_WORK REQUIRED_:
Write out the material in full, matching each line exactly.

_SOURCE RECORDS_:
BEGIN
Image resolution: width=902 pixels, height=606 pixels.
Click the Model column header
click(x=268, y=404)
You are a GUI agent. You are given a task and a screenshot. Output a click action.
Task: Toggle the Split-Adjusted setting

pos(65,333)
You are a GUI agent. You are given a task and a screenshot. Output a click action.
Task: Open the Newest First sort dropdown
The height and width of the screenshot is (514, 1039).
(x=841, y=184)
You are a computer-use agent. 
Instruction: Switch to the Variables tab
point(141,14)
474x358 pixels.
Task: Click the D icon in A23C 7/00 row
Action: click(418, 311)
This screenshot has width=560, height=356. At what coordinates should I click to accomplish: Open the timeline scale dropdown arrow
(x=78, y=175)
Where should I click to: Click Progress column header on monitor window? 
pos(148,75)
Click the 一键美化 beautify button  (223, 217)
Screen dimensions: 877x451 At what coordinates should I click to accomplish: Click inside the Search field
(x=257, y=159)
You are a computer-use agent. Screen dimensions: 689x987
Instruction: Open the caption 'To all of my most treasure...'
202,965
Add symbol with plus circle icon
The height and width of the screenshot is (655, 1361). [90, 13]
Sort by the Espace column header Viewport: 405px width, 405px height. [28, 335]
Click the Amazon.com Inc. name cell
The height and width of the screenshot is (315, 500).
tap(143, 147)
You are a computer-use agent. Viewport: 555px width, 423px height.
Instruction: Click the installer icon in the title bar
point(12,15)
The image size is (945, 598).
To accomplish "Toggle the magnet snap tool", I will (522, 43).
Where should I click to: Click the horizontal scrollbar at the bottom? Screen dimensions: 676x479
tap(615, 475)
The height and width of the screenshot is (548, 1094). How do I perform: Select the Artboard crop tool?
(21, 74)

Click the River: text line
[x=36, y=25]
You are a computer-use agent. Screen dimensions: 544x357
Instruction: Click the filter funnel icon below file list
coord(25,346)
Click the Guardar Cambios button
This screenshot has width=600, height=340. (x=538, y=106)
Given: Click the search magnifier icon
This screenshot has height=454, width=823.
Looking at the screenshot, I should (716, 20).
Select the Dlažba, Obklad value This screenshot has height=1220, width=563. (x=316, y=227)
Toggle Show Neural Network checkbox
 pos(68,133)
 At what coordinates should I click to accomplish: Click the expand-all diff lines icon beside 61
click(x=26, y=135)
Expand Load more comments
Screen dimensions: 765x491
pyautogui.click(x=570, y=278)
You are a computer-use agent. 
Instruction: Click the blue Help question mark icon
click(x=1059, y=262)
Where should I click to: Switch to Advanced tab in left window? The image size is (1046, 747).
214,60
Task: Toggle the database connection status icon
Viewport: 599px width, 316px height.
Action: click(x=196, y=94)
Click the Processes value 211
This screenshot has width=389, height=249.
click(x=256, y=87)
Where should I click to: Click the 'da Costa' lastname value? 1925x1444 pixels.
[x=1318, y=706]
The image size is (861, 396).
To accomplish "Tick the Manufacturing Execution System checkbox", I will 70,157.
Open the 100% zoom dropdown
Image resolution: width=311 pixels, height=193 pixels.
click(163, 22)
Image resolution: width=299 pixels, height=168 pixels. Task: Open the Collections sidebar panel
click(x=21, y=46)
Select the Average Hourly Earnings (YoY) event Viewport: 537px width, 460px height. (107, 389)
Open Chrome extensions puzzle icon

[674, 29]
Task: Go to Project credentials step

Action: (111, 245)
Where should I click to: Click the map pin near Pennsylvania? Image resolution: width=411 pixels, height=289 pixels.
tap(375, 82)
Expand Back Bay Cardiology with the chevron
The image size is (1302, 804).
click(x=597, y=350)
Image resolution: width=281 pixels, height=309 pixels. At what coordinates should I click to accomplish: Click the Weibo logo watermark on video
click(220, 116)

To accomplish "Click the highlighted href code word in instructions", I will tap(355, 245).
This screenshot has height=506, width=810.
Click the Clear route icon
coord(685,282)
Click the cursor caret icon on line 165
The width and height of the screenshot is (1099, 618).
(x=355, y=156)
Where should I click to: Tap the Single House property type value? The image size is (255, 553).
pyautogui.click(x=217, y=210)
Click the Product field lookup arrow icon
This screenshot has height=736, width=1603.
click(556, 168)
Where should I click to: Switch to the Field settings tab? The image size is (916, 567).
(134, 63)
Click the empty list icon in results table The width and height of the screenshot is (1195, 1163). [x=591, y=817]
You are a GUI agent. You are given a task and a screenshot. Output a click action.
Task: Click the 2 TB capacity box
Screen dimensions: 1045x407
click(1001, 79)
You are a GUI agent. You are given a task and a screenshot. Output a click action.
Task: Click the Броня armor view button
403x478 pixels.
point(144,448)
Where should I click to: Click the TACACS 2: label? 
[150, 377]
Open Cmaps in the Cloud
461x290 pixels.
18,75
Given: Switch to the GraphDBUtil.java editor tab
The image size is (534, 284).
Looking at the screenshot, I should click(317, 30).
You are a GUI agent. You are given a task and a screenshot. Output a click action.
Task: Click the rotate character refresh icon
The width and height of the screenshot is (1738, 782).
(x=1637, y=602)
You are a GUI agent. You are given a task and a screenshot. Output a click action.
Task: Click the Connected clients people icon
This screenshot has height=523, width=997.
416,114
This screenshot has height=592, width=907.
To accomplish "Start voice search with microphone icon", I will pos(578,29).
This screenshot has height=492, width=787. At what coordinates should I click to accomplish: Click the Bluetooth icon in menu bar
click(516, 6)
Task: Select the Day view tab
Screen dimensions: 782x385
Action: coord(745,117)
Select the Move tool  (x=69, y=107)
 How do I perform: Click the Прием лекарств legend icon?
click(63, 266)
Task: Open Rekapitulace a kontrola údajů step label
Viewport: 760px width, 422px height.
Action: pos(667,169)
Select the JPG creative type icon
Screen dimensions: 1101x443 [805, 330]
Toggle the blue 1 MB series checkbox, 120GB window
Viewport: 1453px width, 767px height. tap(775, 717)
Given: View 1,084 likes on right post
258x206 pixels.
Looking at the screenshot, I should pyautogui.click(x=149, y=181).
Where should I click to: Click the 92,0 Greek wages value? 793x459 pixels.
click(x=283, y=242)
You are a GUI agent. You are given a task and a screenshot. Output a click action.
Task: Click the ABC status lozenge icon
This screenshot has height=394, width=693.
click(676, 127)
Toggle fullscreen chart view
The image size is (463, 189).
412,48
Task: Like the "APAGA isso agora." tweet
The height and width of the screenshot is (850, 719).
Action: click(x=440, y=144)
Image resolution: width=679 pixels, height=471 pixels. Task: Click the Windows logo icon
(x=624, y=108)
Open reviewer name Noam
END
_SOLUTION_:
Image resolution: width=902 pixels, height=606 pixels.
Click the Model column header
click(x=268, y=404)
You are a GUI agent. You are given a task and a screenshot. Output a click action.
Task: Toggle the Split-Adjusted setting

pos(65,333)
You are a GUI agent. You are given a task and a screenshot. Output a click action.
Task: Open the Newest First sort dropdown
The height and width of the screenshot is (514, 1039).
(x=841, y=184)
You are a computer-use agent. 
Instruction: Switch to the Variables tab
point(141,14)
474x358 pixels.
Task: Click the D icon in A23C 7/00 row
Action: click(418, 311)
This screenshot has width=560, height=356. At what coordinates should I click to accomplish: Open the timeline scale dropdown arrow
(x=78, y=175)
Where should I click to: Click Progress column header on monitor window? 
pos(148,75)
Click the 一键美化 beautify button  (223, 217)
Screen dimensions: 877x451 At what coordinates should I click to accomplish: Click inside the Search field
(x=257, y=159)
You are a computer-use agent. Screen dimensions: 689x987
Instruction: Open the caption 'To all of my most treasure...'
202,965
Add symbol with plus circle icon
The height and width of the screenshot is (655, 1361). [90, 13]
Sort by the Espace column header Viewport: 405px width, 405px height. [28, 335]
Click the Amazon.com Inc. name cell
The height and width of the screenshot is (315, 500).
tap(143, 147)
You are a computer-use agent. Viewport: 555px width, 423px height.
Instruction: Click the installer icon in the title bar
point(12,15)
The image size is (945, 598).
To accomplish "Toggle the magnet snap tool", I will (522, 43).
Where should I click to: Click the horizontal scrollbar at the bottom? Screen dimensions: 676x479
tap(615, 475)
The height and width of the screenshot is (548, 1094). How do I perform: Select the Artboard crop tool?
(21, 74)

Click the River: text line
[x=36, y=25]
You are a computer-use agent. Screen dimensions: 544x357
Instruction: Click the filter funnel icon below file list
coord(25,346)
Click the Guardar Cambios button
This screenshot has width=600, height=340. (x=538, y=106)
Given: Click the search magnifier icon
This screenshot has height=454, width=823.
Looking at the screenshot, I should (716, 20).
Select the Dlažba, Obklad value This screenshot has height=1220, width=563. (x=316, y=227)
Toggle Show Neural Network checkbox
 pos(68,133)
 At what coordinates should I click to accomplish: Click the expand-all diff lines icon beside 61
click(x=26, y=135)
Expand Load more comments
Screen dimensions: 765x491
pyautogui.click(x=570, y=278)
You are a computer-use agent. 
Instruction: Click the blue Help question mark icon
click(x=1059, y=262)
Where should I click to: Switch to Advanced tab in left window? The image size is (1046, 747).
214,60
Task: Toggle the database connection status icon
Viewport: 599px width, 316px height.
Action: click(x=196, y=94)
Click the Processes value 211
This screenshot has width=389, height=249.
click(x=256, y=87)
Where should I click to: Click the 'da Costa' lastname value? 1925x1444 pixels.
[x=1318, y=706]
The image size is (861, 396).
To accomplish "Tick the Manufacturing Execution System checkbox", I will 70,157.
Open the 100% zoom dropdown
Image resolution: width=311 pixels, height=193 pixels.
click(163, 22)
Image resolution: width=299 pixels, height=168 pixels. Task: Open the Collections sidebar panel
click(x=21, y=46)
Select the Average Hourly Earnings (YoY) event Viewport: 537px width, 460px height. (107, 389)
Open Chrome extensions puzzle icon

[674, 29]
Task: Go to Project credentials step

Action: (111, 245)
Where should I click to: Click the map pin near Pennsylvania? Image resolution: width=411 pixels, height=289 pixels.
tap(375, 82)
Expand Back Bay Cardiology with the chevron
The image size is (1302, 804).
click(x=597, y=350)
Image resolution: width=281 pixels, height=309 pixels. At what coordinates should I click to accomplish: Click the Weibo logo watermark on video
click(220, 116)

To accomplish "Click the highlighted href code word in instructions", I will tap(355, 245).
This screenshot has height=506, width=810.
Click the Clear route icon
coord(685,282)
Click the cursor caret icon on line 165
The width and height of the screenshot is (1099, 618).
(x=355, y=156)
Where should I click to: Tap the Single House property type value? The image size is (255, 553).
pyautogui.click(x=217, y=210)
Click the Product field lookup arrow icon
This screenshot has height=736, width=1603.
click(556, 168)
Where should I click to: Switch to the Field settings tab? The image size is (916, 567).
(134, 63)
Click the empty list icon in results table The width and height of the screenshot is (1195, 1163). [x=591, y=817]
You are a GUI agent. You are given a task and a screenshot. Output a click action.
Task: Click the 2 TB capacity box
Screen dimensions: 1045x407
click(1001, 79)
You are a GUI agent. You are given a task and a screenshot. Output a click action.
Task: Click the Броня armor view button
403x478 pixels.
point(144,448)
Where should I click to: Click the TACACS 2: label? 
[150, 377]
Open Cmaps in the Cloud
461x290 pixels.
18,75
Given: Switch to the GraphDBUtil.java editor tab
The image size is (534, 284).
Looking at the screenshot, I should click(317, 30).
You are a GUI agent. You are given a task and a screenshot. Output a click action.
Task: Click the rotate character refresh icon
The width and height of the screenshot is (1738, 782).
(x=1637, y=602)
You are a GUI agent. You are given a task and a screenshot. Output a click action.
Task: Click the Connected clients people icon
This screenshot has height=523, width=997.
416,114
This screenshot has height=592, width=907.
To accomplish "Start voice search with microphone icon", I will pos(578,29).
This screenshot has height=492, width=787. At what coordinates should I click to accomplish: Click the Bluetooth icon in menu bar
click(516, 6)
Task: Select the Day view tab
Screen dimensions: 782x385
Action: coord(745,117)
Select the Move tool  (x=69, y=107)
 How do I perform: Click the Прием лекарств legend icon?
click(63, 266)
Task: Open Rekapitulace a kontrola údajů step label
Viewport: 760px width, 422px height.
Action: pos(667,169)
Select the JPG creative type icon
Screen dimensions: 1101x443 [805, 330]
Toggle the blue 1 MB series checkbox, 120GB window
Viewport: 1453px width, 767px height. tap(775, 717)
Given: View 1,084 likes on right post
258x206 pixels.
Looking at the screenshot, I should pyautogui.click(x=149, y=181).
Where should I click to: Click the 92,0 Greek wages value? 793x459 pixels.
click(x=283, y=242)
You are a GUI agent. You are given a task and a screenshot. Output a click action.
Task: Click the ABC status lozenge icon
This screenshot has height=394, width=693.
click(676, 127)
Toggle fullscreen chart view
The image size is (463, 189).
412,48
Task: Like the "APAGA isso agora." tweet
The height and width of the screenshot is (850, 719).
Action: click(x=440, y=144)
Image resolution: width=679 pixels, height=471 pixels. Task: Click the Windows logo icon
(x=624, y=108)
Open reviewer name Noam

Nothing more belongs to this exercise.